Blanquette aux joues de porc : la recette authentique du restaurant

Il y a des plats qui ne vieillissent jamais. La blanquette aux joues de porc en fait partie. Dans notre restaurant, on la prépare depuis quinze ans exactement de la même façon : avec du temps, avec du soin, et avec un morceau souvent ignoré de la bête qui recèle pourtant une tendresse incomparable. Ce n’est pas un plat compliqué à réaliser chez soi. Il demande juste qu’on lui accorde ce qu’il mérite : de la patience et quelques gestes appris une fois pour toutes.

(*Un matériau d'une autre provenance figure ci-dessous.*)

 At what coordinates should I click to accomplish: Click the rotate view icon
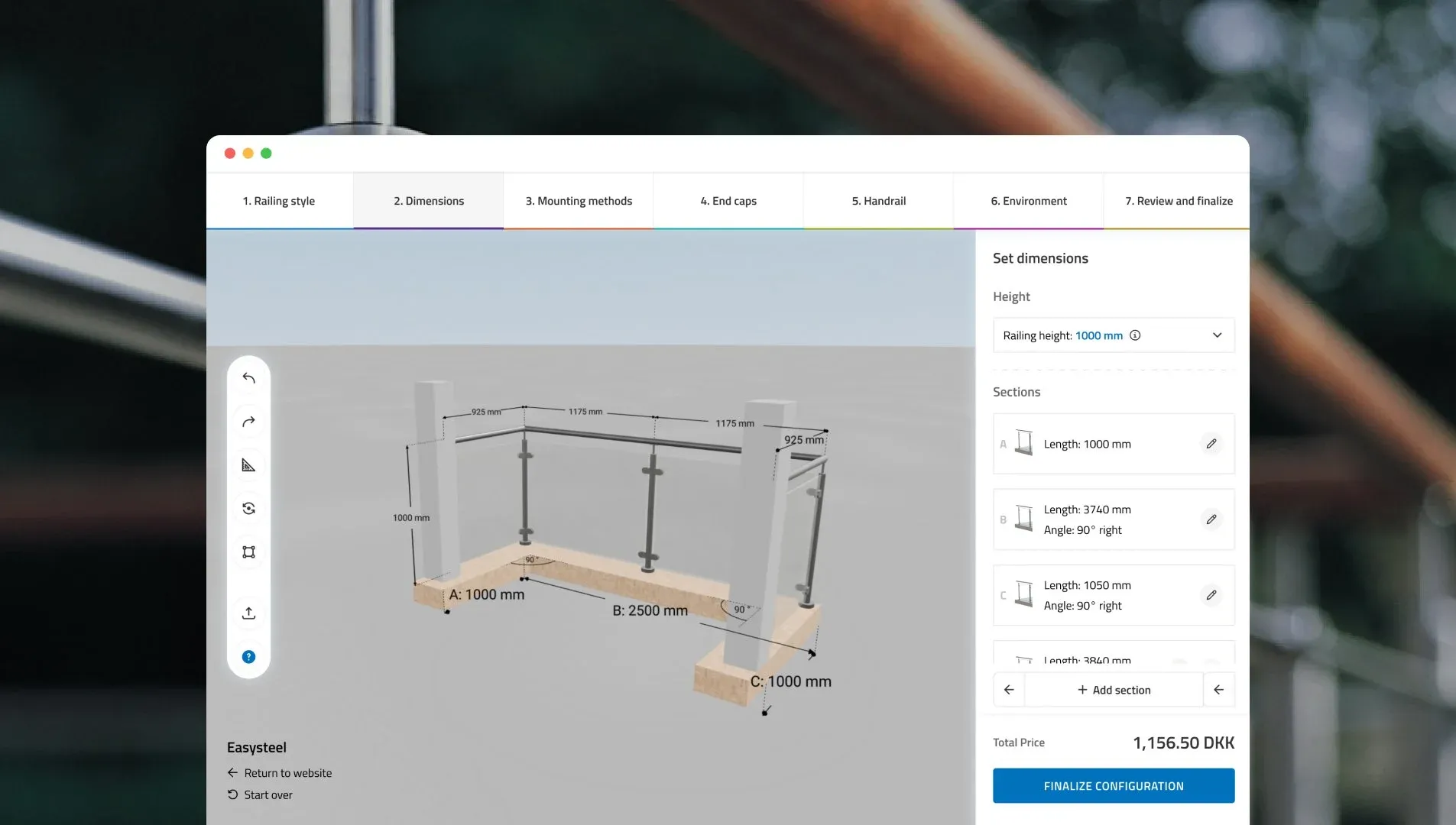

Si vous n’avez jamais cuisiné de joues de porc, cette recette est une belle entrée en matière. Et si vous les connaissez déjà, vous allez peut-être ajuster deux ou trois choses dans vos habitudes après avoir lu ce qui suit.

Les ingrédients essentiels pour une blanquette réussie

Avant même de parler de technique, la qualité des ingrédients fait la moitié du travail. Une blanquette se construit sur un bouillon, et un bouillon se construit sur des aromates soignés. On ne peut pas rogner là-dessus.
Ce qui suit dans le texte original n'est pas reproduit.